Little room for manoeuvre on the issue of Donbas

The rhetoric of Mr Zelenskiy suggests that he may be somewhat more pragmatic and flexible than President Poroshenko on the issue of Donbas and relations with Russia in general. However, his room for manoeuvre will be constrained by the fact that any compromise with Russia will be seen in large parts of Ukrainian society as a betrayal of national interests. The Minsk II ceasefire agreement, which envisages among other things extensive autonomy for the separatist areas of Donbas and an amnesty for rebel fighters, was signed by Ukraine from a position of weakness (following several military defeats), and it is little wonder that the agreement remains deeply unpopular in Ukraine.

Indeed, Mr Zelenskiy has called for an overhaul of the Minsk II agreement, suggesting among other things to add to the current so-called Normandy format of negotiations (which currently includes Ukraine, Russia, Germany and France) also the UK and the US. However, it is difficult to see how substantial changes to the Minsk agreement can be made without the consent of Russia, so that the current status-quo – a semi-frozen conflict, which in the best case can be completely frozen – is still the most realistic scenario for the foreseeable future.

Economic policy: waiting for parliamentary elections

Ukraine is a parliamentary-presidential republic, and economic policy is – strictly speaking – not in the competence of the president, but rather of the prime minister and the government in general (the president only appoints a foreign minister and a minister of defence). The latter will be formed by a parliamentary coalition following the next elections scheduled for 27 October 2019.

However, it is fairly obvious that the newly elected president and his team will be able to exert substantial influence on the process of coalition-building.

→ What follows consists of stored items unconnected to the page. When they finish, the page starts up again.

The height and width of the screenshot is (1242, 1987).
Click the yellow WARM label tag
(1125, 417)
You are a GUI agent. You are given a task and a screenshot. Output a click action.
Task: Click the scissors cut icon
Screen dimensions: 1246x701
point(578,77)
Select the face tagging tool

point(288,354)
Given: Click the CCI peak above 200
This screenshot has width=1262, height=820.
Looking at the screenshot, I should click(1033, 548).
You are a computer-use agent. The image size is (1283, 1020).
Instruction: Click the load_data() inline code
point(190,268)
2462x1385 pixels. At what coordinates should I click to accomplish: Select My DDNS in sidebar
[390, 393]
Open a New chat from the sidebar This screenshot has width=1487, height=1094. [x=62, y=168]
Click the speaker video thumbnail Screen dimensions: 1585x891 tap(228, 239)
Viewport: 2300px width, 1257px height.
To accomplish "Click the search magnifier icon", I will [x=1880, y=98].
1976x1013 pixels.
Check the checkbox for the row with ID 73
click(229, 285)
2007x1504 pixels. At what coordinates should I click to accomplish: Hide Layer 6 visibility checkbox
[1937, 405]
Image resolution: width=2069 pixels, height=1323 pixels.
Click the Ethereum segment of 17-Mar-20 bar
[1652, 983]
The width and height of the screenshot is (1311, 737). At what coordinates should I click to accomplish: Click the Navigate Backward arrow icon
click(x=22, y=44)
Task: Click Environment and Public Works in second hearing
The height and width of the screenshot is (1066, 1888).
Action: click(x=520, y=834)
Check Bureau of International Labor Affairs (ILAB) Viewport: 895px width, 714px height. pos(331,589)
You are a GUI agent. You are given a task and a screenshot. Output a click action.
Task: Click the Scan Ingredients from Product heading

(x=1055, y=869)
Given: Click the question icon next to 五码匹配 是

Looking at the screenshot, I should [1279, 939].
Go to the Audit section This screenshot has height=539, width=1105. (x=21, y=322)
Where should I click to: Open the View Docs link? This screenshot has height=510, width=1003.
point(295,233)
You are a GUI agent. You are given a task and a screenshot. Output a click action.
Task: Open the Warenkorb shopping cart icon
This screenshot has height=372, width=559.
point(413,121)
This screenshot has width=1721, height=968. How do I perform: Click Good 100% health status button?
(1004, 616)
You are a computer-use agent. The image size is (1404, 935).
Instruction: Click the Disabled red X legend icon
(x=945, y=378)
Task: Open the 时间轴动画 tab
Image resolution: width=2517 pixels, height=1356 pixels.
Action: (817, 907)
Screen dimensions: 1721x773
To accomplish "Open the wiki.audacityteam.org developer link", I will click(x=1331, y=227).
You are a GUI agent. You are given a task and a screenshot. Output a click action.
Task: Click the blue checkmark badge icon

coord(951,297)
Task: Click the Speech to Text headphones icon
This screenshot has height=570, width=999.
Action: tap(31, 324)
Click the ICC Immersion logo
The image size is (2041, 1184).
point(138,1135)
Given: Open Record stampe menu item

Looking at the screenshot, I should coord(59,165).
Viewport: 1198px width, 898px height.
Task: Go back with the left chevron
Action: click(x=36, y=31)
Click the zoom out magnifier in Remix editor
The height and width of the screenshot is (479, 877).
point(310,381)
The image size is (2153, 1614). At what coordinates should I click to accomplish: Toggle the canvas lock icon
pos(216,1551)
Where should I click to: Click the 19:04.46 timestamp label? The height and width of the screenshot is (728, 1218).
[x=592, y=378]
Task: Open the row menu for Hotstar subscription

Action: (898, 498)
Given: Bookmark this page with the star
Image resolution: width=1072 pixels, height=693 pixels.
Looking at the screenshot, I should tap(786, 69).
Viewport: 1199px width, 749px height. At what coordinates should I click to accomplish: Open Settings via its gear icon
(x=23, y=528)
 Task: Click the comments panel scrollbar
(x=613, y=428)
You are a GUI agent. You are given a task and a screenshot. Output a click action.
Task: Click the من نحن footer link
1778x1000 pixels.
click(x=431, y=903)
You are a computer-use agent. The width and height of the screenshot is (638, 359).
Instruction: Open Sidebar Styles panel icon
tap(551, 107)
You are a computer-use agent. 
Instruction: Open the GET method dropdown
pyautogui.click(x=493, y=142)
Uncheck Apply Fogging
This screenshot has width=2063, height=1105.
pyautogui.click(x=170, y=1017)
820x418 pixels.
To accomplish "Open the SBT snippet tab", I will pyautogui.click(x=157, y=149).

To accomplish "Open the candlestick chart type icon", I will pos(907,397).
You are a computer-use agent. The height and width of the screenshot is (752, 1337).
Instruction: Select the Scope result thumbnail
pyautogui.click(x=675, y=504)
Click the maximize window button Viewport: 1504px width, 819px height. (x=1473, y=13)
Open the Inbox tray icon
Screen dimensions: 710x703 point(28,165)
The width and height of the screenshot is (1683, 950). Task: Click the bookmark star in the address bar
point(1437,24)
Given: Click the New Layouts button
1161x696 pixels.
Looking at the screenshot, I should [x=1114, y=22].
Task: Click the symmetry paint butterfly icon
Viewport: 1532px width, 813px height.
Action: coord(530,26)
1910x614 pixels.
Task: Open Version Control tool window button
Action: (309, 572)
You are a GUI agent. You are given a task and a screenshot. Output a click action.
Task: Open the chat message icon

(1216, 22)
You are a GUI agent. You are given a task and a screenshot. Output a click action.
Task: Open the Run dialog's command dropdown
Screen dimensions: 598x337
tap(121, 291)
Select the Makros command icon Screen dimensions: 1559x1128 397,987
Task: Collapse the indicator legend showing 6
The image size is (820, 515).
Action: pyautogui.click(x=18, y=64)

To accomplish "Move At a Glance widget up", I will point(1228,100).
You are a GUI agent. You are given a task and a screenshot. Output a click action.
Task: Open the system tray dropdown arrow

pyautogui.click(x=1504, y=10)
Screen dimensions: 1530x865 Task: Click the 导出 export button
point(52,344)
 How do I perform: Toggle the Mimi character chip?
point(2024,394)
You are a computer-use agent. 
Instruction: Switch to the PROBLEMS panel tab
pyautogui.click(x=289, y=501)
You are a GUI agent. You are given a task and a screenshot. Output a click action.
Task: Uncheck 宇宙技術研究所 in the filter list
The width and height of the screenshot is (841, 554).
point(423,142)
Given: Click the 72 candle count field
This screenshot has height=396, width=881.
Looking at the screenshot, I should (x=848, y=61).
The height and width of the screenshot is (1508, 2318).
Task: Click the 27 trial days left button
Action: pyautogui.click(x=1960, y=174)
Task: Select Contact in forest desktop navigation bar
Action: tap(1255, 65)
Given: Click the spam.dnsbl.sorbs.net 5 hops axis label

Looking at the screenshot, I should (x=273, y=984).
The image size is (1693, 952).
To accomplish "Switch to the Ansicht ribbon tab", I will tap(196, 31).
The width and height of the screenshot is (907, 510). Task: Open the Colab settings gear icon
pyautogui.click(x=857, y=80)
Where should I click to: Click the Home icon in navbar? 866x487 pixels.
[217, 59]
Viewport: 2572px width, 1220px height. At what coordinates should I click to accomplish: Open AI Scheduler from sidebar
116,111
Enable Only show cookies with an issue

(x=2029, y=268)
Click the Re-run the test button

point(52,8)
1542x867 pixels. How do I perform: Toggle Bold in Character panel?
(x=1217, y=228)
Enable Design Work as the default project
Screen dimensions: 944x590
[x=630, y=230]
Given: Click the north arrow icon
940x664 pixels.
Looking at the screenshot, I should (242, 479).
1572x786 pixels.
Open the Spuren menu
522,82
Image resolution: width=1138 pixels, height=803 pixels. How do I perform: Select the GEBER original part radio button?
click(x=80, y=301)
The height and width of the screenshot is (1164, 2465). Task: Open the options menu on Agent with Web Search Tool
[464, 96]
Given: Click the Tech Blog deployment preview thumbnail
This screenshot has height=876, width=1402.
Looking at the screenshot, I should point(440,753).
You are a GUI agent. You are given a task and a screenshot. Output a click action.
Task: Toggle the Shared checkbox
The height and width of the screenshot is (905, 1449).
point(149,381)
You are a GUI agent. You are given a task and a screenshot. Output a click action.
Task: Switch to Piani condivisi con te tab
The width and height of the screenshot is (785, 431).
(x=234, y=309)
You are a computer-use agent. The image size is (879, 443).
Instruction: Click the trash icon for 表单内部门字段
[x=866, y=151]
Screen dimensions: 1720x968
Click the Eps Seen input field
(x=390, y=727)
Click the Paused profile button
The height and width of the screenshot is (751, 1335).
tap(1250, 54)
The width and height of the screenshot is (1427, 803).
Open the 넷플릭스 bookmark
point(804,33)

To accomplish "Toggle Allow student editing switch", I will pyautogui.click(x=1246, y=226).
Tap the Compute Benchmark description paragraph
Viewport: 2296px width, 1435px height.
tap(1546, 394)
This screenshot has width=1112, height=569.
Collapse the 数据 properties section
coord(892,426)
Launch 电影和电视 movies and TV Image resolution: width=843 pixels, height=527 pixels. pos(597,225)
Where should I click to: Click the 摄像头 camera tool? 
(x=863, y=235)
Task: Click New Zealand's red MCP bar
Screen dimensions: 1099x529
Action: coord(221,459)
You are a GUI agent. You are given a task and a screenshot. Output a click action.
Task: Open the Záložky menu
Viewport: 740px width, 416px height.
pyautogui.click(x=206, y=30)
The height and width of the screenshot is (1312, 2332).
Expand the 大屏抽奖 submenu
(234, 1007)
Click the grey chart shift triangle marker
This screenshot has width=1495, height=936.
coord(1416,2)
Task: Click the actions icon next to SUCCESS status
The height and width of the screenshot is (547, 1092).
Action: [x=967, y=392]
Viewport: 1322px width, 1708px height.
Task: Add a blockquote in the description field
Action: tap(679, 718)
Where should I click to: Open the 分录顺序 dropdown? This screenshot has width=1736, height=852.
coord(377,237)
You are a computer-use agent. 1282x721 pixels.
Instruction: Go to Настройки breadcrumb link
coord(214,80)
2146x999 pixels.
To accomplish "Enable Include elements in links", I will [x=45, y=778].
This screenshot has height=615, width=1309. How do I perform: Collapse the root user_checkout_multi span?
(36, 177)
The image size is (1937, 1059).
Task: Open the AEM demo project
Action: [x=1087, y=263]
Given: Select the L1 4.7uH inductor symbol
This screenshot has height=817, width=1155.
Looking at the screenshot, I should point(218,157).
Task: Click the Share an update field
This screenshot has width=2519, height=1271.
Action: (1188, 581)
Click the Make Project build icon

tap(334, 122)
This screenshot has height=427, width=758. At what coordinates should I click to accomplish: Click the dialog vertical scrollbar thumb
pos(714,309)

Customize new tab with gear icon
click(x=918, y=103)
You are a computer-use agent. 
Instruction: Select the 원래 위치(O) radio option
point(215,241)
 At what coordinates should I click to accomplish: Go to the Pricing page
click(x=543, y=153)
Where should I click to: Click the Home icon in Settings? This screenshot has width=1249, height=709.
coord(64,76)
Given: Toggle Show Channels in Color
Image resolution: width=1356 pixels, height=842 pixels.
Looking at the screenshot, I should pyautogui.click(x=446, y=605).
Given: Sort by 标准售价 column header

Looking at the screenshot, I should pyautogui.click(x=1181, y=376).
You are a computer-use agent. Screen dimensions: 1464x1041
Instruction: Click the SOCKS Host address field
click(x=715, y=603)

The chances are high that Mr Zelenskiy, who may be seen as a ‘political locomotive’ in parts of the political establishment, will be able to form his own faction which will likely enter a new coalition. Besides, the defeat of Mr Poroshenko in the presidential elections may put an end to the current fragile coalition between his party and People’s Front of former prime-minister Arseniy Yatsenyuk, potentially opening the prospects of parliament dissolution and early elections.

This puts a lot of question marks over the future economic policy course, given the fact that the election campaign of Mr Zelenskiy on matters of economic policy was particularly light. One exception was the issue of fighting corruption (and reducing the influence of oligarchs more generally), although it included some highly controversial ideas, such as the possibility of anonymous reporting of corruption cases. Also, it is difficult to see how fighting corruption can be realistically implemented given Mr Zelenskiy’s perceived close links to Ihor Kolomoyski, a disgraced oligarch who has been at odds with the regime of President Poroshenko especially since the nationalisation of Mr Kolomoyski’s (essentially bankrupt) Privatbank in December 2016 – one of the rare triumphs of public interest over vested oligarchic interests in Ukraine. Indeed, three court rulings which were adopted last week in favour of Mr Kolomoyski (including one on the illegality of Privatbank nationalisation) demonstrate how difficult it will probably be to reduce the influence of oligarchs in Ukraine.